Source information:
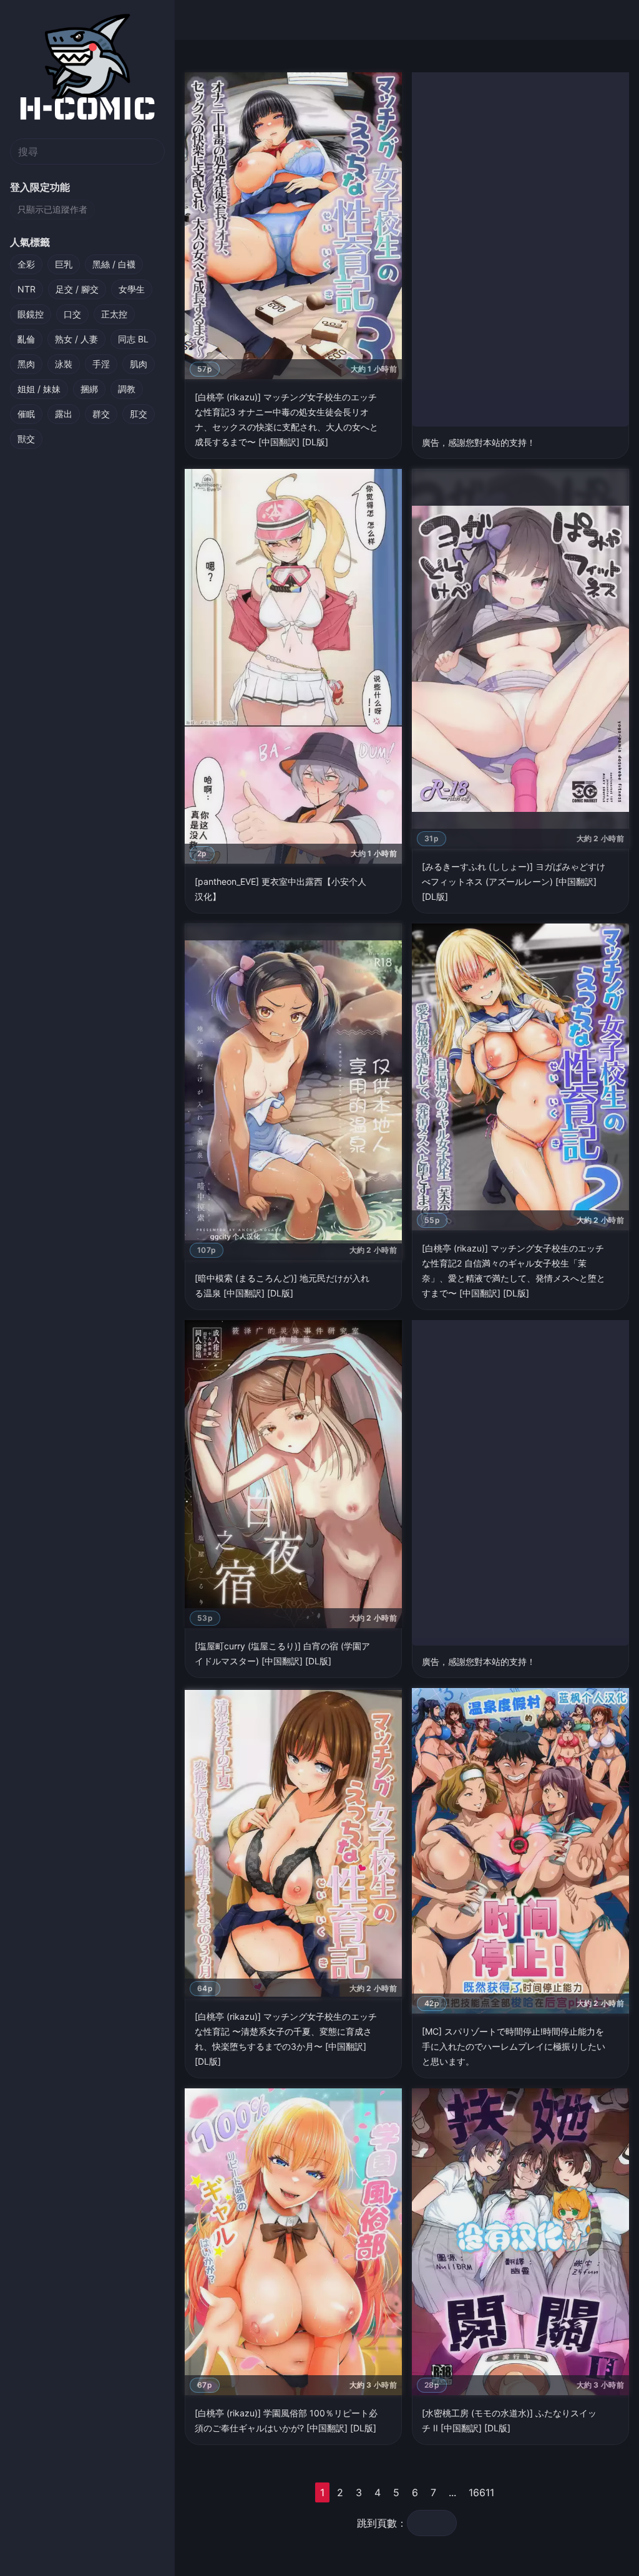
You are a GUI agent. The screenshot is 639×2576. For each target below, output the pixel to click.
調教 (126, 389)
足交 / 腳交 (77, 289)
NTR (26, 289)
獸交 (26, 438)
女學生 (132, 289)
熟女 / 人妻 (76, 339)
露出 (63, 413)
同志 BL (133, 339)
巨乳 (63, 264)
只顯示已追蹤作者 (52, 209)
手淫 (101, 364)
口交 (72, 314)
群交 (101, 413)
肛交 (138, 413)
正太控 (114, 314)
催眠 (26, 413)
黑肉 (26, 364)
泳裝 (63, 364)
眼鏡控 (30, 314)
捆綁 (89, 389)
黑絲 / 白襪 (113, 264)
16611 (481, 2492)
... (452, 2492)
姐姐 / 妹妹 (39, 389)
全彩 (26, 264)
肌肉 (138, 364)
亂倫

Directions for this task: Your copy should match the entries above exactly and contain no pictures.

Result:
You are a GUI agent. The screenshot is 639×2576. For each target below, output the pixel to click.
調教 (126, 389)
足交 / 腳交 (77, 289)
NTR (26, 289)
獸交 (26, 438)
女學生 (132, 289)
熟女 / 人妻 (76, 339)
露出 (63, 413)
同志 BL (133, 339)
巨乳 (63, 264)
只顯示已追蹤作者 (52, 209)
手淫 (101, 364)
口交 (72, 314)
群交 (101, 413)
肛交 (138, 413)
正太控 (114, 314)
催眠 (26, 413)
黑肉 (26, 364)
泳裝 (63, 364)
眼鏡控 (30, 314)
捆綁 (89, 389)
黑絲 / 白襪 (113, 264)
16611 (481, 2492)
... (452, 2492)
姐姐 / 妹妹 (39, 389)
全彩 (26, 264)
肌肉 (138, 364)
亂倫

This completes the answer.